İyi ile kötünün, melek ile şeytanın kadim savaşı. Başlangıç tarihini bilemediğimiz gibi biteceği tarihi de kestiremediğimiz büyük savaş. İyilik korkaklıktan mı ibarettir? Kötü olan insanlar sadece daha cesur olanlar mıdır? Yaptıklarının arkasında durabilenler ve kendisini gerçekten tanıyanlara mı kötü deriz? İnsan özünde kötü müdür? Bu cevapsız soruların kurcalandığı güzel bir Coelho eseri. Bu soruların cevabını ise "Her şey bir özdenetim sorunuydu. Ve insanın nasıl bir karar vereceği sorunu. Başka bir şey değil." diyerek veriyor. Ancak kitabın ve hayatın içinde de sıklıkla ortalığı karıştıran esas mesele hâlâ soru işaretleri altında ezilmekte. İyi nedir, kötü nedir?
Sözcük dağarcığı sınırlıydı, insanlara bakınca içinde uyanan değişik duyguları sözcüklere dökemediği çok oluyordu, yine de başkalarını "fark ediyor", duygularını tanıyordu.
Bir şey elde etmek istiyorsanız gözünüzü hiç kapamamalısınız, bütün dikkatinizi hedefinizde toplamalı ve ne istediğinizden emin olmalısınız. Kapalı gözlerle hiç kimse hedefine ulaşamaz.
Sevdiği bir yerde dünyaya gelmişti, orada da ölecekti, burası her zaman ona cömert davranmış olmasa da; daha ne isterdi ki?
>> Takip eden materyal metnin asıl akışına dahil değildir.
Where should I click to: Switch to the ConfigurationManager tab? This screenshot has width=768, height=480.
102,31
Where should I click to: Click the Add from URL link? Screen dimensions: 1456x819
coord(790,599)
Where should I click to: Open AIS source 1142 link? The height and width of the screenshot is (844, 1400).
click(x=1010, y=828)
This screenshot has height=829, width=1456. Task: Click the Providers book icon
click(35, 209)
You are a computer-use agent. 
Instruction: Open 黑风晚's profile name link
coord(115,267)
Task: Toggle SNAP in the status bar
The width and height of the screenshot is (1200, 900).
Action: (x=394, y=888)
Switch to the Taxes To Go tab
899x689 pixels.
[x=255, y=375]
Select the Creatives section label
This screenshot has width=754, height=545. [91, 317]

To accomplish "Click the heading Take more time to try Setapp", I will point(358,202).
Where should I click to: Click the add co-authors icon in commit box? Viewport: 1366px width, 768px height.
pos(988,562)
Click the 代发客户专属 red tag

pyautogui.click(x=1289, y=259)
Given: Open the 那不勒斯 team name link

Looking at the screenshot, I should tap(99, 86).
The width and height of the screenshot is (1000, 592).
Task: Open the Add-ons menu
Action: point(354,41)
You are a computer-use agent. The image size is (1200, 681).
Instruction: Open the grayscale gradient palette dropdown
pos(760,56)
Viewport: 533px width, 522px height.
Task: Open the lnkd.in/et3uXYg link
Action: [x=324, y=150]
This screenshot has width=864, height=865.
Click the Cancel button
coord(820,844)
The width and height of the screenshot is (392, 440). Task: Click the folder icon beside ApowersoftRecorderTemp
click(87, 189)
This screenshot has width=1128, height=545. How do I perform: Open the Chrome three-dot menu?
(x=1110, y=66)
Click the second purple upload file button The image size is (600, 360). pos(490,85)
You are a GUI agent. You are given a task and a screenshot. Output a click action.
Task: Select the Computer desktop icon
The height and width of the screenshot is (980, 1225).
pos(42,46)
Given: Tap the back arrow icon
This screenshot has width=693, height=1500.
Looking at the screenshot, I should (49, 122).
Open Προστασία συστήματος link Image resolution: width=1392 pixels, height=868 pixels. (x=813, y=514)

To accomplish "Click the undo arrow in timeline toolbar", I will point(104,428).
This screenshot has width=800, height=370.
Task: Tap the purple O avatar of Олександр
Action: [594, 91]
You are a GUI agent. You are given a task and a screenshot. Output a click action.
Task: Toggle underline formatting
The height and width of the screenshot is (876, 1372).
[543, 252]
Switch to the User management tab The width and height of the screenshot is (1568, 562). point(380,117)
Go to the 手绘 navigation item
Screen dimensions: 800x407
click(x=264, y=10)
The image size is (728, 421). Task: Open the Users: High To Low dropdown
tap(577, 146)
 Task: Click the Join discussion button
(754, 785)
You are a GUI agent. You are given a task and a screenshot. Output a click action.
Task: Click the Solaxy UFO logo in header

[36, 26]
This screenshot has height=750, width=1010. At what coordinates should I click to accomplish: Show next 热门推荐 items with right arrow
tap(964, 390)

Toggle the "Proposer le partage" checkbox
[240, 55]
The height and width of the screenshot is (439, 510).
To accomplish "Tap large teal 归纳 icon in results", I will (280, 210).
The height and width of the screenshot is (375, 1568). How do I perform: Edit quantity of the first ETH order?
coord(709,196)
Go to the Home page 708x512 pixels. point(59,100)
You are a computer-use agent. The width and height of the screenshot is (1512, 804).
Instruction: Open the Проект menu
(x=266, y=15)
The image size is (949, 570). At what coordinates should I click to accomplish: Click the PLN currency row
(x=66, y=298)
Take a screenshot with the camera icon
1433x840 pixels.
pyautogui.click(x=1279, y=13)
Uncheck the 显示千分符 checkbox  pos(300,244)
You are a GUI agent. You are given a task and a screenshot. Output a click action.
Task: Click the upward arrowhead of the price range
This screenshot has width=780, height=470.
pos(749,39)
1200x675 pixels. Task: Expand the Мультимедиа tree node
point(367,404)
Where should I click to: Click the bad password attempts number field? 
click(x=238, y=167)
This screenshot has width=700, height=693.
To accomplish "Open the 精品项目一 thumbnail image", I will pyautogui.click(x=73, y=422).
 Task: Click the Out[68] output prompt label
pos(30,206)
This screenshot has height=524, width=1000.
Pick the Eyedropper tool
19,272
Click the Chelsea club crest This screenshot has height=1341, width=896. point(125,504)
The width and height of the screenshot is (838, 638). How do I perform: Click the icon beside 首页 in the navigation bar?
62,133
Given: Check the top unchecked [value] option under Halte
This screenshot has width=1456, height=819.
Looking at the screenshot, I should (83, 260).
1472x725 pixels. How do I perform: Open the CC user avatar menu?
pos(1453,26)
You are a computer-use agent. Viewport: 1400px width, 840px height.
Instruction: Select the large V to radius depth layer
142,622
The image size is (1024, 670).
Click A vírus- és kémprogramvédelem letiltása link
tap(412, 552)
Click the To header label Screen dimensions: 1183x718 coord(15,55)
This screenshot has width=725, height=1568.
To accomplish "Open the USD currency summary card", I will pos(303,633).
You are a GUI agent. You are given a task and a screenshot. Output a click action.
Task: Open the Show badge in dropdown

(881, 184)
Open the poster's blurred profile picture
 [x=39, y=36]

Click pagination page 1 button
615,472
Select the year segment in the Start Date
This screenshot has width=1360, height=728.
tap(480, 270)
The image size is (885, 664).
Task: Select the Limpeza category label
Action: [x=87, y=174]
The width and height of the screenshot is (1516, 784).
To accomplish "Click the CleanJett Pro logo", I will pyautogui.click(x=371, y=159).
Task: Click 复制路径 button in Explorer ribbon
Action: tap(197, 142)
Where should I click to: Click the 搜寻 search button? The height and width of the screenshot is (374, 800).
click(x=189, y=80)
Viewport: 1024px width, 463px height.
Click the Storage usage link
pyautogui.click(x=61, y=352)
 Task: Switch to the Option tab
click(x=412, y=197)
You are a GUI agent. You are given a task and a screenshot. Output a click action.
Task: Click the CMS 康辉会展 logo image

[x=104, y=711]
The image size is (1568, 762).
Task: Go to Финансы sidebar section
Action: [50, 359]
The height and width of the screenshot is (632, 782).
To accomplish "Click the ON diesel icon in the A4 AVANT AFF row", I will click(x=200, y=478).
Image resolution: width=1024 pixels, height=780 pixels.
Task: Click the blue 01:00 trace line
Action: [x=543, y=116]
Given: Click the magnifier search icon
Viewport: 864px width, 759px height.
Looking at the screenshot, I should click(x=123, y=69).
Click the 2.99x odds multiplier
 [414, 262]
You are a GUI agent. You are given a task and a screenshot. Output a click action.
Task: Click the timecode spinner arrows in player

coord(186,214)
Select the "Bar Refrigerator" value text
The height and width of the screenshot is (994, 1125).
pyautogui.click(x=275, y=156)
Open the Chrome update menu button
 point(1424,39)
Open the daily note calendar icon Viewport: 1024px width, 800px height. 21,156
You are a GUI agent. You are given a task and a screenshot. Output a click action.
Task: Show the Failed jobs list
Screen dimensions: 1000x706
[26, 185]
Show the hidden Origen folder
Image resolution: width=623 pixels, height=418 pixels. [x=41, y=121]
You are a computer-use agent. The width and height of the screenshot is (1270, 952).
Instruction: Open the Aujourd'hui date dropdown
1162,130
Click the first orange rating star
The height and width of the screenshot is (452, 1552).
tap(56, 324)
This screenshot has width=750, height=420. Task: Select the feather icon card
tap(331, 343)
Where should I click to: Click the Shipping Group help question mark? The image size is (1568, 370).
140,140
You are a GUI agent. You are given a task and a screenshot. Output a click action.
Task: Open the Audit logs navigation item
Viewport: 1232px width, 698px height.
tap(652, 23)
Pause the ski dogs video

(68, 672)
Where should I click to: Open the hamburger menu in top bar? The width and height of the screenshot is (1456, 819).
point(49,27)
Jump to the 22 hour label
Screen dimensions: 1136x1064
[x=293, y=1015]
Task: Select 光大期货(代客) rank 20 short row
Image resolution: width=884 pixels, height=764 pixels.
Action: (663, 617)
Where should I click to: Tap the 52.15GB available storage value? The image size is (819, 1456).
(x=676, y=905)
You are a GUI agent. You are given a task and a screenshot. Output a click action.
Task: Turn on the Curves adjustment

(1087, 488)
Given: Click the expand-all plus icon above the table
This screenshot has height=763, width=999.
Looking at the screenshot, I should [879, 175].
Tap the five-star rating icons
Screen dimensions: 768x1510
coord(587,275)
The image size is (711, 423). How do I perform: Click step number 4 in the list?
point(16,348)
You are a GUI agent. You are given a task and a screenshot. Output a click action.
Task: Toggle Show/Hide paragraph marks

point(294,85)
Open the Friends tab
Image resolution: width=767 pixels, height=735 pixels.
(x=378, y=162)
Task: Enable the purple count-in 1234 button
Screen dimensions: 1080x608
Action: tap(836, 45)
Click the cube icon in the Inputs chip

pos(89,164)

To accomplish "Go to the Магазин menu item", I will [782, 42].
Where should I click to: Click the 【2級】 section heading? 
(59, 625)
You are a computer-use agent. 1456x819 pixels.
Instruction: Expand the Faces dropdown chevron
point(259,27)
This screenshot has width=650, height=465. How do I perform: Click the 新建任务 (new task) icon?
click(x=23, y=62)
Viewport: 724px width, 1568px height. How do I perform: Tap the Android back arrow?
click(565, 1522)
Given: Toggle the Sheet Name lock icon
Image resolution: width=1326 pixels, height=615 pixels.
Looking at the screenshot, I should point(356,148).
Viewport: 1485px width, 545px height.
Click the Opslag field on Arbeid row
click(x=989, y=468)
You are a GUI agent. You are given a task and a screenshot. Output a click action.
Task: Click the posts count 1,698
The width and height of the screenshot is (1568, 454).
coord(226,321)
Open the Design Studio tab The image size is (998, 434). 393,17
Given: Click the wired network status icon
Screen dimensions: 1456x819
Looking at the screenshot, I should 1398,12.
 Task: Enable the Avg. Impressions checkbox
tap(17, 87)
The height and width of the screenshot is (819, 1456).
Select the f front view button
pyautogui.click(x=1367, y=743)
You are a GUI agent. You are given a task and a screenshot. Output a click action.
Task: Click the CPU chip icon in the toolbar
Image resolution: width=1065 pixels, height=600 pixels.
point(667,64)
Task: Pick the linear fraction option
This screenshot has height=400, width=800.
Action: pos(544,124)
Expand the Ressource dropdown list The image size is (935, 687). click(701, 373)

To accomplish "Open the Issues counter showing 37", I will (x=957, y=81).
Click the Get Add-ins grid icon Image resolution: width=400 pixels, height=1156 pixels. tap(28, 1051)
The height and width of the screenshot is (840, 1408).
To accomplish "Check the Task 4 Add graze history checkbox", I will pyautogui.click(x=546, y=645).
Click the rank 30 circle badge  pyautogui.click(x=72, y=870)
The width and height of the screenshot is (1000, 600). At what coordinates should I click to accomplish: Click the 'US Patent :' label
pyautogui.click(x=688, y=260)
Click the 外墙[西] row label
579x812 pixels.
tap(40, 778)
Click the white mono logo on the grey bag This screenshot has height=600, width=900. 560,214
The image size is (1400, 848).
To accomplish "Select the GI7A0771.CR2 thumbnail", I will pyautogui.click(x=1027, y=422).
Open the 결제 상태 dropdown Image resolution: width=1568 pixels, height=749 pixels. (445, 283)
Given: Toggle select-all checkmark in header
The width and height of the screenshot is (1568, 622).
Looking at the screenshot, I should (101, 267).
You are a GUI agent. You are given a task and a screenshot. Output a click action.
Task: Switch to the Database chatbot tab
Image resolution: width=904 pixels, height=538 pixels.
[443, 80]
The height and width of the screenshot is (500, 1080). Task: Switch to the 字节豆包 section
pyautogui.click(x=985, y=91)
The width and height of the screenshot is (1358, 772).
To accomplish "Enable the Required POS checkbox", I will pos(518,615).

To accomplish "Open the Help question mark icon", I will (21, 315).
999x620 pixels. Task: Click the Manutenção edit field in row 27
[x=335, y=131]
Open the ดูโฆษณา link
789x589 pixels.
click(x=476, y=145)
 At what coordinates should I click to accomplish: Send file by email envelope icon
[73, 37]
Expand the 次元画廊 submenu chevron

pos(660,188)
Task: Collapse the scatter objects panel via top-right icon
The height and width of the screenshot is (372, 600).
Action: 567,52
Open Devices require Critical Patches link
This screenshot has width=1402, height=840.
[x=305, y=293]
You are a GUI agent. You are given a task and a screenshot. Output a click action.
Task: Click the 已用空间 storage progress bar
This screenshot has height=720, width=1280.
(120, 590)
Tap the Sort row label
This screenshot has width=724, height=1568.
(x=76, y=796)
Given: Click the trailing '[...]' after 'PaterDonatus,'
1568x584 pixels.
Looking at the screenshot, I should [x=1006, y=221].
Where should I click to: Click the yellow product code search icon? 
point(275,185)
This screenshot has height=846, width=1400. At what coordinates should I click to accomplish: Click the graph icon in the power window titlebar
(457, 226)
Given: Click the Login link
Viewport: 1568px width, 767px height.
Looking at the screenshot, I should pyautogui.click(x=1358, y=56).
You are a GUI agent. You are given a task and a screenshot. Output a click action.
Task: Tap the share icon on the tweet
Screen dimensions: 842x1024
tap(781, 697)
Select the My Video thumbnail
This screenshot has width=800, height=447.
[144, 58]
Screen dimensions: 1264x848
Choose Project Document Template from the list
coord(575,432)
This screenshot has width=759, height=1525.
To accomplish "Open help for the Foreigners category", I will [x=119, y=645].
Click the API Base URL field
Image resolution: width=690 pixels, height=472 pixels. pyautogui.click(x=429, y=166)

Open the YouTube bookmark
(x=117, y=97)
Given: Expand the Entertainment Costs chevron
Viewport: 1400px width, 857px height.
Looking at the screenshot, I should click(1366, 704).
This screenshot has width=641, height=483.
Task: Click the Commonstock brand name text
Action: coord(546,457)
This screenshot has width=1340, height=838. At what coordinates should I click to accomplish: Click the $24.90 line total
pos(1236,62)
Sevip de karşılığında sevilmeyi beklerseniz boşa zaman harcamış olursunuz.
Ben, ülkesinin atasözlerine inanan yaşlı ve boş inançlı bir Arap'ım: 'Bir kere olan bir daha asla tekrarlamaz. Amma ve lakin iki kere olan mutlaka üçüncü defa da olacaktır.''
Seçtiğim -ya da daha doğrusu ormanın benim için seçtiği- yere yaklaşırken Yüce Ana'nın varlığını hissetmeye başladım. Bu varlık bende kendini içimden yükselen gizemli coşkuyla gösterir, içim içime sığmaz, kendimi tutamam, gözlerim yaşarır.